What the task requires → The expected output is each line in the data below that includes the string "options".
****************
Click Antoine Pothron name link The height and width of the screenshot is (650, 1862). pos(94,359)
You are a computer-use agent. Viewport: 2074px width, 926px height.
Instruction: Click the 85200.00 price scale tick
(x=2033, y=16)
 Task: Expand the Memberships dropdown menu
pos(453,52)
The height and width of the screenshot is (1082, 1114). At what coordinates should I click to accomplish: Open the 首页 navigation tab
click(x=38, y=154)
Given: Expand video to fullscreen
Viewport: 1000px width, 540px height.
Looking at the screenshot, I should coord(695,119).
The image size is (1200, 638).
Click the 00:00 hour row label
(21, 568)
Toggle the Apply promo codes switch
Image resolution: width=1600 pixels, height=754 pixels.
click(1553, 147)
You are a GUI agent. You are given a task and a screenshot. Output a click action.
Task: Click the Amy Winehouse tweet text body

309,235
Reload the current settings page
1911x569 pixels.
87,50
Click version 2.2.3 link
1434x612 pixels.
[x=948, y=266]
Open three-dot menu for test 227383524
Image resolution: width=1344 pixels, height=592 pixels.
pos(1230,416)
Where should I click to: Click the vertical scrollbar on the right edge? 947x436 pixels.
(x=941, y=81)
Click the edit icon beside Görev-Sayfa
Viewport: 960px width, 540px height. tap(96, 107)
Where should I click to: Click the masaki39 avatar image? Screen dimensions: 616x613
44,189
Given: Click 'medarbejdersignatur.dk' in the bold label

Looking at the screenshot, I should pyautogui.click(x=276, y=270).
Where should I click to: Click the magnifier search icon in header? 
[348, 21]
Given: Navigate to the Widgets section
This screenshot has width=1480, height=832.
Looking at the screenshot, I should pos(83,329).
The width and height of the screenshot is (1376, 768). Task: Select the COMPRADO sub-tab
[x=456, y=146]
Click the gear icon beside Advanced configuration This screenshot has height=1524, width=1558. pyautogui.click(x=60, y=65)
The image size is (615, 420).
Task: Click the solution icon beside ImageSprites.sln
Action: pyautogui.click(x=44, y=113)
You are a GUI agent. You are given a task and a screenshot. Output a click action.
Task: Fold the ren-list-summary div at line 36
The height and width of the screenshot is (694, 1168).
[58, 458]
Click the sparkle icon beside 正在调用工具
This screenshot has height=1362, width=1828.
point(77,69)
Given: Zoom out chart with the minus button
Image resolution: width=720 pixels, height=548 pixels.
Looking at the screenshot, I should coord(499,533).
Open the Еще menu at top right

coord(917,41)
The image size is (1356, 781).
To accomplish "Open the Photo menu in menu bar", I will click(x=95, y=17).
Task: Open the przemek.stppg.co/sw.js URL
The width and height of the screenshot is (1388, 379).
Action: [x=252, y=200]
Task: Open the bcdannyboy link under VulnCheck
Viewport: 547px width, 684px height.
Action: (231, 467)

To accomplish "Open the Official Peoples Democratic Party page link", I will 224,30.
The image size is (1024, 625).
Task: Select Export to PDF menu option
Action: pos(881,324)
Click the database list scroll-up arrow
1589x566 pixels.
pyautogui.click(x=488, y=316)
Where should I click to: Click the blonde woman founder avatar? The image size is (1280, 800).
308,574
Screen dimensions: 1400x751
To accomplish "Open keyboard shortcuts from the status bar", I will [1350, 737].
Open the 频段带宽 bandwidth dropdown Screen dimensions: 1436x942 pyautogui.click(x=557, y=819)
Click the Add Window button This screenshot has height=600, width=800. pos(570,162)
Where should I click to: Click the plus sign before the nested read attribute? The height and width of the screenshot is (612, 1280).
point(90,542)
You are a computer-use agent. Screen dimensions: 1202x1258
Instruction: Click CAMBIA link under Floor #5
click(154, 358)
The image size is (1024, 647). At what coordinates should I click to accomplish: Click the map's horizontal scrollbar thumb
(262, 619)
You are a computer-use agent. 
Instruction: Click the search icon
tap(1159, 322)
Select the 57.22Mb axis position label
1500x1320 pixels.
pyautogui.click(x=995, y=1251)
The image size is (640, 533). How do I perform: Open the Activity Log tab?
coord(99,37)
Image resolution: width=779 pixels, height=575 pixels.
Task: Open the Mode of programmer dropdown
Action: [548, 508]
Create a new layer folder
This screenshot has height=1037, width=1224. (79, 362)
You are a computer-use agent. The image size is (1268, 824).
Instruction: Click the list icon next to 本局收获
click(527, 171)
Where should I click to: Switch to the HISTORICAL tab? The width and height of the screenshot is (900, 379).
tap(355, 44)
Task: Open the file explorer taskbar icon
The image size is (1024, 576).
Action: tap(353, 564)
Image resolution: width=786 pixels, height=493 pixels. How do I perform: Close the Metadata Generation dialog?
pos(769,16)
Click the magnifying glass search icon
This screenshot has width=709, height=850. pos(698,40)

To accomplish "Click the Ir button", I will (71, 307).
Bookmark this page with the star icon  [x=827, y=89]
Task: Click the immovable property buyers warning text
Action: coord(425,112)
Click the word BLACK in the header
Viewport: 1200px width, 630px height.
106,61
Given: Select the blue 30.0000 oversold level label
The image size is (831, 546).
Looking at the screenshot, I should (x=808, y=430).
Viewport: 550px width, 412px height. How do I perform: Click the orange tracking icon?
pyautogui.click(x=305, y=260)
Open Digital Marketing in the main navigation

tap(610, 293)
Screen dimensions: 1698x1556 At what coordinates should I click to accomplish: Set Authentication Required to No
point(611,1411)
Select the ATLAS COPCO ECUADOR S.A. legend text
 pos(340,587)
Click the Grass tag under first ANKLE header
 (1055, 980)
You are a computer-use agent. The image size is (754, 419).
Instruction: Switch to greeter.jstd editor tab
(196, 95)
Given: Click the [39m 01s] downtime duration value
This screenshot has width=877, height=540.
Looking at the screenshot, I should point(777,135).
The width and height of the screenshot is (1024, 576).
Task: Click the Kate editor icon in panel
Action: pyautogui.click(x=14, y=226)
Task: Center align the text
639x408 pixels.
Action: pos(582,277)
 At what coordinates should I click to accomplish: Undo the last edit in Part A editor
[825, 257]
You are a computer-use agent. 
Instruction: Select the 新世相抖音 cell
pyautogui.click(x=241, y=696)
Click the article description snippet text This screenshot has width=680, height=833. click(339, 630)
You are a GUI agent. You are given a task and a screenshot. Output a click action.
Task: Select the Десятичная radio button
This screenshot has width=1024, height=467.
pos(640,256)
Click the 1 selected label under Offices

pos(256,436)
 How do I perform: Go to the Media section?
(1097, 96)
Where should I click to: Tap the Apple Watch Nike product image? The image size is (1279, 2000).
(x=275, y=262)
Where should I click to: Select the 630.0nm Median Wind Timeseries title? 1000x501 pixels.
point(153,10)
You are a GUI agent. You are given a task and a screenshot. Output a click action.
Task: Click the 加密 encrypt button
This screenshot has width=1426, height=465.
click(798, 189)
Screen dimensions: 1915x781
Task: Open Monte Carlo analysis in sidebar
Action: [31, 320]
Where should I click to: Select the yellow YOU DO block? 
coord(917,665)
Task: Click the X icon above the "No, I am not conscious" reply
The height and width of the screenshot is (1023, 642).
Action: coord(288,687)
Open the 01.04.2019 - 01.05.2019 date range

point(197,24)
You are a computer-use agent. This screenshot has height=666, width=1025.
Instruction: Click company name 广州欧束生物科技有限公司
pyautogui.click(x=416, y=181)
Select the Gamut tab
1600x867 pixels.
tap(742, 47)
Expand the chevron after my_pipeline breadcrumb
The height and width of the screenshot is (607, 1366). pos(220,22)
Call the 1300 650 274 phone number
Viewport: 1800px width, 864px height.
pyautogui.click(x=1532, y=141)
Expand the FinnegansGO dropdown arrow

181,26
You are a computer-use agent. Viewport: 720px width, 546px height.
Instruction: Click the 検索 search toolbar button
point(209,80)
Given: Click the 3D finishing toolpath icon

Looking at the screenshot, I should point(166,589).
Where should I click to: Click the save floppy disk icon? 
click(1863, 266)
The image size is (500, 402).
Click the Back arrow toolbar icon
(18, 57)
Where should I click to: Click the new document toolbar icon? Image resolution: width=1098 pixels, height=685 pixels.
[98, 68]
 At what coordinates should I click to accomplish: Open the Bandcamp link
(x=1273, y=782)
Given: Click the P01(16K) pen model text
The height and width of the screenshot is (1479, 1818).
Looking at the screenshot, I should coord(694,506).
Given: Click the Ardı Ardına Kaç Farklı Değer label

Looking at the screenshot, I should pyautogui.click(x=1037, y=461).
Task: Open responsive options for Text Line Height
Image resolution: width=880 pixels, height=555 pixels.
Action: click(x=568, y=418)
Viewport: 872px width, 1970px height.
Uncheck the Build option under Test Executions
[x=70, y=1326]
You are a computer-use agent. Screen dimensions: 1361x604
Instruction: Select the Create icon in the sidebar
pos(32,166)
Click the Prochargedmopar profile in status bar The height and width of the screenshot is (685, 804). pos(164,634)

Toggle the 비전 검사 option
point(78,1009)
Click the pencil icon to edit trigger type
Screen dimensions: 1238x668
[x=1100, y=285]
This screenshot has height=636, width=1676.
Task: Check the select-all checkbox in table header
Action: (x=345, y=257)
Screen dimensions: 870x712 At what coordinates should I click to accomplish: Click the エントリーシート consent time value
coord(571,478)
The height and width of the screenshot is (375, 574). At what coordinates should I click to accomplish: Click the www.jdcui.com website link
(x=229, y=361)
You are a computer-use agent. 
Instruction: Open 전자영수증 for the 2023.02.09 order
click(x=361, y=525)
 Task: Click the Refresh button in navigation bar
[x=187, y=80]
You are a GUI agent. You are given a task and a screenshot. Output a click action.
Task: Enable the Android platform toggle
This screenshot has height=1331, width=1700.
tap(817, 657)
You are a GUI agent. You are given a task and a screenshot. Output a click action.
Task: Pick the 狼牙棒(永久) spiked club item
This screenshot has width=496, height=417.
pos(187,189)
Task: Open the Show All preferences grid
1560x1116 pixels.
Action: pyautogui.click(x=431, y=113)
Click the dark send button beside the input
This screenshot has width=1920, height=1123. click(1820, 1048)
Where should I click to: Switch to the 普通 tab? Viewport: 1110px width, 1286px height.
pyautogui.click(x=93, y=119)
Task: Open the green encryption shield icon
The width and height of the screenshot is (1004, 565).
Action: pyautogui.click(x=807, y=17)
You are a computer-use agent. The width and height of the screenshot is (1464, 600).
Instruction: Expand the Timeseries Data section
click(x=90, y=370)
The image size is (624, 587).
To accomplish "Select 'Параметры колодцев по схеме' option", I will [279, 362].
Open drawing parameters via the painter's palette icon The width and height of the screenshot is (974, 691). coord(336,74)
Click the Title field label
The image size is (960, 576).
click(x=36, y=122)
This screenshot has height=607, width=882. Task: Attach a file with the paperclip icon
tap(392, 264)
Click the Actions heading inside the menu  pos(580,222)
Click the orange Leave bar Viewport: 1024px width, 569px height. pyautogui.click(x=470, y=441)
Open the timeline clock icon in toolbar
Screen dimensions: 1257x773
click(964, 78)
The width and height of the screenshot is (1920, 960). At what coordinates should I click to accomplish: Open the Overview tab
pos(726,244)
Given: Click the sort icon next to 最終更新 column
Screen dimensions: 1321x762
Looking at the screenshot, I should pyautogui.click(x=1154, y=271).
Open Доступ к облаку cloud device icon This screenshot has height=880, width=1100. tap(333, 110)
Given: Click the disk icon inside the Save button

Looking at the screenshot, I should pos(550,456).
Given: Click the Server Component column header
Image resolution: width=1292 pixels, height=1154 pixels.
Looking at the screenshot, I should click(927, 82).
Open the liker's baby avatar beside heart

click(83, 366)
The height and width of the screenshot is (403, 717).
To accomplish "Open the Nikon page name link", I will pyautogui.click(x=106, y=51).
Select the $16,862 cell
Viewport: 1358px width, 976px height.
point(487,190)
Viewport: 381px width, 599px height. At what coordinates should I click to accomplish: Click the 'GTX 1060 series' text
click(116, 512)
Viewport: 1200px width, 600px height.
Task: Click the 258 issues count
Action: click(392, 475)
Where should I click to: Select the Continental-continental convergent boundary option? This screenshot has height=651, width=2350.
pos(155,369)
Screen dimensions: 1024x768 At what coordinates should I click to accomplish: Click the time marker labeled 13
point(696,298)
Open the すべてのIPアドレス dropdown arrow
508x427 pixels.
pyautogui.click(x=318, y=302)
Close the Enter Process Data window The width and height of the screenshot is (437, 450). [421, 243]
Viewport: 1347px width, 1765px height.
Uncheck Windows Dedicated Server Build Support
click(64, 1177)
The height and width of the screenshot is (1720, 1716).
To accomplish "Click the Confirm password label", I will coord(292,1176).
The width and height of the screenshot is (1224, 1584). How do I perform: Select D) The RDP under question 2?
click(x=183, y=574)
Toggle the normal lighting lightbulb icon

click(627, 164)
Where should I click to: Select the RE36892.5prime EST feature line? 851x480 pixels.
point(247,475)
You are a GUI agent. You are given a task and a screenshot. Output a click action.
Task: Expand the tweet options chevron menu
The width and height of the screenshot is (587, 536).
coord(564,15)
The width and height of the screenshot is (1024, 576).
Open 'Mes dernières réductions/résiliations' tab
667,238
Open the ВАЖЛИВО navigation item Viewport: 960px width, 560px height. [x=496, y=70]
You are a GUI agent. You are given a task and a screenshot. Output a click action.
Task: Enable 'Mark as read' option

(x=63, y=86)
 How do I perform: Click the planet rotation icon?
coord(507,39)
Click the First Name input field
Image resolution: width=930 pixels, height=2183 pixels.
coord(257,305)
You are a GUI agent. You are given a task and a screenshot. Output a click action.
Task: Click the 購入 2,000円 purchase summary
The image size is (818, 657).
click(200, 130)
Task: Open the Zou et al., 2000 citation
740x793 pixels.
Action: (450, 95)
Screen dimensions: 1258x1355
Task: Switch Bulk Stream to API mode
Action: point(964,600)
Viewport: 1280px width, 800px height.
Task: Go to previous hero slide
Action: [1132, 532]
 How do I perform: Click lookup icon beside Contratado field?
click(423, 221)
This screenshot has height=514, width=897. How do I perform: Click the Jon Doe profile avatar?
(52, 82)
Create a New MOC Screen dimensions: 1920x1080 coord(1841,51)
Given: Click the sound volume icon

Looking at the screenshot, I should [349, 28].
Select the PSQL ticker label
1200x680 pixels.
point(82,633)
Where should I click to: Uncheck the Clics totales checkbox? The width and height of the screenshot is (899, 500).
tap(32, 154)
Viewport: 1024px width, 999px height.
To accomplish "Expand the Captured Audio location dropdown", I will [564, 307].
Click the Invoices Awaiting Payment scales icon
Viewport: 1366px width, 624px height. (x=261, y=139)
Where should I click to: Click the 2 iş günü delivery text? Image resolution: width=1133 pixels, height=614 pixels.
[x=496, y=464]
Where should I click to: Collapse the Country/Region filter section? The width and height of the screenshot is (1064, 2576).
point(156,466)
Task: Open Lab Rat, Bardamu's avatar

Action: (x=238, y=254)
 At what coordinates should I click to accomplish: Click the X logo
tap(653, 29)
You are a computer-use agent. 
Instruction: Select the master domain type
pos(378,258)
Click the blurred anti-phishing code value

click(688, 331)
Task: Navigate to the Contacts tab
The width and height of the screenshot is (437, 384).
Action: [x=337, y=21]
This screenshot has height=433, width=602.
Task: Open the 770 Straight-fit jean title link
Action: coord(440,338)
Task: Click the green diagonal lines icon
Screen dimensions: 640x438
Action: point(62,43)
****************
Task output →
Task: Open responsive options for Text Line Height
Task: Expand the tweet options chevron menu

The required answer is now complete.